Figure 5. Effect of CDK1 inhibitor on Sox2 subcellular localization.

A, Immunofluorescent images representing the nuclear/cytoplasmic localization of Sox2 (Alexa flour 488, green) and β-actin (Alexa flour 594, red) after RO-3306 treatment in A375 cells. Dapi (blue) was used for the nuclear stain. Scale bar = 10 μm. B, Immunoblots of phosphorylated Sox2 and total Sox2 in the nucleus and cytoplasm after RO-3306 treatment in A375 and 1205Lu cells. LaminB and β-actin served as internal controls for nuclear and cytoplasmic protein, respectively. C, Immunoblots depicting the nuclear (Nuc) and cytoplasmic (Cyto) localization of Sox2 and CDK1 after CDK1 siRNA knockdown in A375 cells. D, Left panel, Immunofluorescent images representing the nuclear/cytoplasmic localization of Sox2 (Alexa flour 594, red) in 1205Lu xenograft tumors, shown in Supplementary Fig. S3C, treated with AZD5438 (50 mg/kg) by daily oral gavage for 14 days in comparison to untreated tumors. Right panel, MFI quantification of nuclear Sox2 in cells from untreated and AZD5438-treated tumors. Mean ± SE, n = 30. ***, P < 0.001. Scale bar = 10 μm.

REQUIRED ACTION:
Copy the figure caption above word for word, from start to finish.

RECORDS PROVIDED:

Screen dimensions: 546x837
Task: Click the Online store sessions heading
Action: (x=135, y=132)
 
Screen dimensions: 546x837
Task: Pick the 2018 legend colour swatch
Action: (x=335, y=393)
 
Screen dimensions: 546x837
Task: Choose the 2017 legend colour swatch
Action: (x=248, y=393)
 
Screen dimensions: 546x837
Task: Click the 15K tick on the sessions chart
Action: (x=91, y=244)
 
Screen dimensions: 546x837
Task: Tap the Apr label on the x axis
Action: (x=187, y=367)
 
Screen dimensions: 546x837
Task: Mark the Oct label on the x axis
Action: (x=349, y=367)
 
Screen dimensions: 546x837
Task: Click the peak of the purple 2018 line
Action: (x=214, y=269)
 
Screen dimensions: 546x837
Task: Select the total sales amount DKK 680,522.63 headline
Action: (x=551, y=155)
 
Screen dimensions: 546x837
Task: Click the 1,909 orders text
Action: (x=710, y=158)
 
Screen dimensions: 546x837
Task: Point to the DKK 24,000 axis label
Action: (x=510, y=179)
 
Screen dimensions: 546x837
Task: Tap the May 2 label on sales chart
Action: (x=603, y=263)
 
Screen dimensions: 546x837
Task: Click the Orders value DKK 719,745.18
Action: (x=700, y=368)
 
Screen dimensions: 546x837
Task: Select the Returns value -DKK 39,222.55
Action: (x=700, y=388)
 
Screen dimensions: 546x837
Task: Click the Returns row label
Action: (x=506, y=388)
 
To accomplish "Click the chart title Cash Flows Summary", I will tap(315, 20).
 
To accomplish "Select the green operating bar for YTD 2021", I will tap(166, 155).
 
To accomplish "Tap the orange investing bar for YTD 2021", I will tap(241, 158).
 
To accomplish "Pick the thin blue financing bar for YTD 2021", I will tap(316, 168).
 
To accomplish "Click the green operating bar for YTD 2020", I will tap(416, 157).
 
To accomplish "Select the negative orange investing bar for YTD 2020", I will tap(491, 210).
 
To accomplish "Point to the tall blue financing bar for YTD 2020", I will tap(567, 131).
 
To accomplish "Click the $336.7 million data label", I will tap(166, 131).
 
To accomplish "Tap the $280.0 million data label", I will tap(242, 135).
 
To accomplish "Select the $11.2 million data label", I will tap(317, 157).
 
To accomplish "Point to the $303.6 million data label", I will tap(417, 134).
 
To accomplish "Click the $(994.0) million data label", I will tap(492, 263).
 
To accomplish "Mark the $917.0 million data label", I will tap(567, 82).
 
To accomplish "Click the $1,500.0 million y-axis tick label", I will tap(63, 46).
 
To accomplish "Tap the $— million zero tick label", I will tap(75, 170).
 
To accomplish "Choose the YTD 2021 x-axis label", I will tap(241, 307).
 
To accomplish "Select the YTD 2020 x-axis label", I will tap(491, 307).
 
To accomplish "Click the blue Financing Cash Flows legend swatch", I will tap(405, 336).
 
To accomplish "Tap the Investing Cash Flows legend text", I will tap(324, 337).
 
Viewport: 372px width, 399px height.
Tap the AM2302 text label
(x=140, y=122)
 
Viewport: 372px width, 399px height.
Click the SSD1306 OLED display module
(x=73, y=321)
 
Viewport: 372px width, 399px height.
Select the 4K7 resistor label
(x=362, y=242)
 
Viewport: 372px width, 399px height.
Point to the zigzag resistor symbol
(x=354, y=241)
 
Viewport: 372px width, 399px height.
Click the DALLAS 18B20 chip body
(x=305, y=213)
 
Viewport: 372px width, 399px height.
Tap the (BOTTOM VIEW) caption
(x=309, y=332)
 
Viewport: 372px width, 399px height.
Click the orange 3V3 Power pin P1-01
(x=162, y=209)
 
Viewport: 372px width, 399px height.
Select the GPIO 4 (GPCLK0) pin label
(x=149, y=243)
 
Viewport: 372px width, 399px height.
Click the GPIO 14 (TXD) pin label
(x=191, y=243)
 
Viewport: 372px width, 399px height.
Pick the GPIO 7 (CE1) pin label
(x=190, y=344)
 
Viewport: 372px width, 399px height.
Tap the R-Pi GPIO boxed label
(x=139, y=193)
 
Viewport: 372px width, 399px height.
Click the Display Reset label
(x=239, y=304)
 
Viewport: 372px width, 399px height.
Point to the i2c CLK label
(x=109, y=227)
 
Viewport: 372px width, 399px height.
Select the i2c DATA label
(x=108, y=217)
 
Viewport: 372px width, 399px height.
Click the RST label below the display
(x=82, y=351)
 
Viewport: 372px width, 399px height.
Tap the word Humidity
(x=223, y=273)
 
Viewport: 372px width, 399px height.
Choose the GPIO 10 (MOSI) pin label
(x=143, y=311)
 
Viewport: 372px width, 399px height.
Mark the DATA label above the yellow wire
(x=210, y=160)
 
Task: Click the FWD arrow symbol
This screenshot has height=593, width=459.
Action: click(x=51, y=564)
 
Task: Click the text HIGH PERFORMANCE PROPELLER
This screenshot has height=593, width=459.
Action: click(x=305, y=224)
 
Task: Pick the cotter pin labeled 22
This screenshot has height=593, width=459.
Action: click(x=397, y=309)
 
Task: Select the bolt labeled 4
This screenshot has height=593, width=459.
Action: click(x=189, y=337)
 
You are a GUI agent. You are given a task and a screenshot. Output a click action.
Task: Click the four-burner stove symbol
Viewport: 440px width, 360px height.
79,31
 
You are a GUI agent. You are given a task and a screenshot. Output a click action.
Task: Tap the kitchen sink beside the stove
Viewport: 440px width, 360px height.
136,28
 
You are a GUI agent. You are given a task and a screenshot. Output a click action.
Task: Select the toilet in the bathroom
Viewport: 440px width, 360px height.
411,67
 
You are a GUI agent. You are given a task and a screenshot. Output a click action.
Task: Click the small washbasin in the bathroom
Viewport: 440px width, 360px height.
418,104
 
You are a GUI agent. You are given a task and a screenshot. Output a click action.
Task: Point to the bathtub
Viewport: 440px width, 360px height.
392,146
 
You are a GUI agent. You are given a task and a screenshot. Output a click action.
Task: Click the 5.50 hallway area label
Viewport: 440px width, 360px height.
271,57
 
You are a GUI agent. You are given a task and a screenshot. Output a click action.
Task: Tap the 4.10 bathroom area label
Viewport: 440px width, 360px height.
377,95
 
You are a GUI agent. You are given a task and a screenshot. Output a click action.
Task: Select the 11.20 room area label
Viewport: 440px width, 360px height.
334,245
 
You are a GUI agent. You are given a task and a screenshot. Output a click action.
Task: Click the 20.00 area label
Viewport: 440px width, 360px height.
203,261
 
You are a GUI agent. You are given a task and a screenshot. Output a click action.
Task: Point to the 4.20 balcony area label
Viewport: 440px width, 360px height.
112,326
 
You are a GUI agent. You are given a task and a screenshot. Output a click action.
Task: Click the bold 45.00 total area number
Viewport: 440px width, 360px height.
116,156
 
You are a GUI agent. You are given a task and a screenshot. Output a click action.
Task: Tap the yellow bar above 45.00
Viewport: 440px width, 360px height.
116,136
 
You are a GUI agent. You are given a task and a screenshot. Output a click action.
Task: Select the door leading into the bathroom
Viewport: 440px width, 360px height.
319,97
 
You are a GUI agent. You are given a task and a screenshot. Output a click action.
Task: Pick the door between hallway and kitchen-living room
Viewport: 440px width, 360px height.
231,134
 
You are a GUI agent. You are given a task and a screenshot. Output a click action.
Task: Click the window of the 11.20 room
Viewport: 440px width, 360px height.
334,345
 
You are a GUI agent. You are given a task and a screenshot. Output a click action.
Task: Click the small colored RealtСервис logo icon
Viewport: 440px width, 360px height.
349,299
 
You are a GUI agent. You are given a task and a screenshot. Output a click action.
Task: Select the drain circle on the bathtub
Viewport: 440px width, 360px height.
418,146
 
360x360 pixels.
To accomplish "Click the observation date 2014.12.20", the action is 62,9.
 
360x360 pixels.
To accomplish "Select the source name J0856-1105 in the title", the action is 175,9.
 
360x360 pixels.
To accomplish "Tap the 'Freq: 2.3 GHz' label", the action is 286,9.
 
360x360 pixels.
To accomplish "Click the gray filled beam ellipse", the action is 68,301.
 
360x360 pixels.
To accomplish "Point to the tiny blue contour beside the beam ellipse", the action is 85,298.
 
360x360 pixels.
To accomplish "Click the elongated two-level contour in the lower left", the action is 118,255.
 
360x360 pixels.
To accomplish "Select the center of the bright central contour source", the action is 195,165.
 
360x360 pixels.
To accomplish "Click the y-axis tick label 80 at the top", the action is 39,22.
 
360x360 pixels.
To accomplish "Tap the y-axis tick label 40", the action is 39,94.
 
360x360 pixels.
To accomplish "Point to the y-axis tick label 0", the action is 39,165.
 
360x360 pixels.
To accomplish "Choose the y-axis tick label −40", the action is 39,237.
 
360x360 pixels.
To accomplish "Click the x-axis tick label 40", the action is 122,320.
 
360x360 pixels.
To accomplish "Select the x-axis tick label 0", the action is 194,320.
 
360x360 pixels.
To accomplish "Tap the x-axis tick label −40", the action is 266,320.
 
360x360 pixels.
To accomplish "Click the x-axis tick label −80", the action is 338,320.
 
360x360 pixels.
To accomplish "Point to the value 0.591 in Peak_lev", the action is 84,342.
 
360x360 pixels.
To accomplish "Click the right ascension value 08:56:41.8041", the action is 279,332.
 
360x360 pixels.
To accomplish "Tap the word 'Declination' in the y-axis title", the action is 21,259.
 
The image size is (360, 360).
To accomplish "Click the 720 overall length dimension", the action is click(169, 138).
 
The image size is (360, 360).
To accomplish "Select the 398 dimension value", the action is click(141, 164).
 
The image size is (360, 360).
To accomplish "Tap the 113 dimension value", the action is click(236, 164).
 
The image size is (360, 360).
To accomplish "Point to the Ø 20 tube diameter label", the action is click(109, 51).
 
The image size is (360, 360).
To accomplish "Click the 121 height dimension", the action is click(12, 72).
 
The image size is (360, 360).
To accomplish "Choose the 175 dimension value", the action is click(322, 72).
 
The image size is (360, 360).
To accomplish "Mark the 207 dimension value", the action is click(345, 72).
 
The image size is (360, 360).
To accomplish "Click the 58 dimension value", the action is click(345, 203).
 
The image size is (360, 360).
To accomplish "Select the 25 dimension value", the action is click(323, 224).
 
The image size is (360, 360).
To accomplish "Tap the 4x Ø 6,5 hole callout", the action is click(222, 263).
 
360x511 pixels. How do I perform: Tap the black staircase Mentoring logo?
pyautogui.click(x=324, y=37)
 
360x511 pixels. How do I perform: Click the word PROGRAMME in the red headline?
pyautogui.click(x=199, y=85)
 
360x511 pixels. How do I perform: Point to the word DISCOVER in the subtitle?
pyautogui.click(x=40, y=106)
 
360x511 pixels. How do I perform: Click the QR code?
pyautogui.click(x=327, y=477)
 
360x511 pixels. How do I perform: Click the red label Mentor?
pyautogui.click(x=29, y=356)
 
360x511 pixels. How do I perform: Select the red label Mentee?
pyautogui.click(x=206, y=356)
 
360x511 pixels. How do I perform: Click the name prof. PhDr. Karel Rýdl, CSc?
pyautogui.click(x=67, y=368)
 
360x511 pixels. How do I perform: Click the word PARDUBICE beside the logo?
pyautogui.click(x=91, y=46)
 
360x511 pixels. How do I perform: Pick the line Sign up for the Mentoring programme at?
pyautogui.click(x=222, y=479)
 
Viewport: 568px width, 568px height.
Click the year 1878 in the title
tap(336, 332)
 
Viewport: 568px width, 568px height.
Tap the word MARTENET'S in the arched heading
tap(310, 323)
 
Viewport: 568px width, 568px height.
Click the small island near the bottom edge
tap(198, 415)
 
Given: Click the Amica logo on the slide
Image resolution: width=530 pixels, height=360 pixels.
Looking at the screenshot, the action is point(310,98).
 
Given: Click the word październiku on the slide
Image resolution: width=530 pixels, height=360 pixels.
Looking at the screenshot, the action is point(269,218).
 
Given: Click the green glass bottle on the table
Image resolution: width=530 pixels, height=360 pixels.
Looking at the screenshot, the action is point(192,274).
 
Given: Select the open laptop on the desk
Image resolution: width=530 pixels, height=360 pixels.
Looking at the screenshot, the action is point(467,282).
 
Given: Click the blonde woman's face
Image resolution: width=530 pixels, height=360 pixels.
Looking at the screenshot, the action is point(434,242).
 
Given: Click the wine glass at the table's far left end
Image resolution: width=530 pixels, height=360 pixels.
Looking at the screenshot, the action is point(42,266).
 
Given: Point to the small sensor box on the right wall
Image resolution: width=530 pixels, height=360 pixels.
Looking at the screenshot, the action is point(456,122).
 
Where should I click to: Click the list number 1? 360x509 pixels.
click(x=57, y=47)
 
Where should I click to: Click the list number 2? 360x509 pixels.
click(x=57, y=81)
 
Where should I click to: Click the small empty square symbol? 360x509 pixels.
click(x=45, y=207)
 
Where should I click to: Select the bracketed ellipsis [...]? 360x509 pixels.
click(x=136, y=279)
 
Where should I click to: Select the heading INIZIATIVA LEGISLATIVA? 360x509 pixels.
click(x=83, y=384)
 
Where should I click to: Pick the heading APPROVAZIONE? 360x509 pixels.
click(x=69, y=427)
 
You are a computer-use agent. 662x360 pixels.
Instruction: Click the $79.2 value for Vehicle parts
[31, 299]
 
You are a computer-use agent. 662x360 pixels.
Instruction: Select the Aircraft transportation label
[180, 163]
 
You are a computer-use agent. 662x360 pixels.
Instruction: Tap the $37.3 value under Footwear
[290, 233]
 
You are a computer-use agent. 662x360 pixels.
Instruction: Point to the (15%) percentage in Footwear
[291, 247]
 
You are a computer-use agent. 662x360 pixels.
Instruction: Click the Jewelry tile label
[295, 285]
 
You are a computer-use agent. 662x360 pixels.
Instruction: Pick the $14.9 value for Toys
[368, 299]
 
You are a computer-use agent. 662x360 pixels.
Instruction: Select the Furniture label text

WORKED SOLUTION:
Figure 5. Effect of CDK1 inhibitor on Sox2 subcellular localization.

A, Immunofluorescent images representing the nuclear/cytoplasmic localization of Sox2 (Alexa flour 488, green) and β-actin (Alexa flour 594, red) after RO-3306 treatment in A375 cells. Dapi (blue) was used for the nuclear stain. Scale bar = 10 μm. B, Immunoblots of phosphorylated Sox2 and total Sox2 in the nucleus and cytoplasm after RO-3306 treatment in A375 and 1205Lu cells. LaminB and β-actin served as internal controls for nuclear and cytoplasmic protein, respectively. C, Immunoblots depicting the nuclear (Nuc) and cytoplasmic (Cyto) localization of Sox2 and CDK1 after CDK1 siRNA knockdown in A375 cells. D, Left panel, Immunofluorescent images representing the nuclear/cytoplasmic localization of Sox2 (Alexa flour 594, red) in 1205Lu xenograft tumors, shown in Supplementary Fig. S3C, treated with AZD5438 (50 mg/kg) by daily oral gavage for 14 days in comparison to untreated tumors. Right panel, MFI quantification of nuclear Sox2 in cells from untreated and AZD5438-treated tumors. Mean ± SE, n = 30. ***, P < 0.001. Scale bar = 10 μm.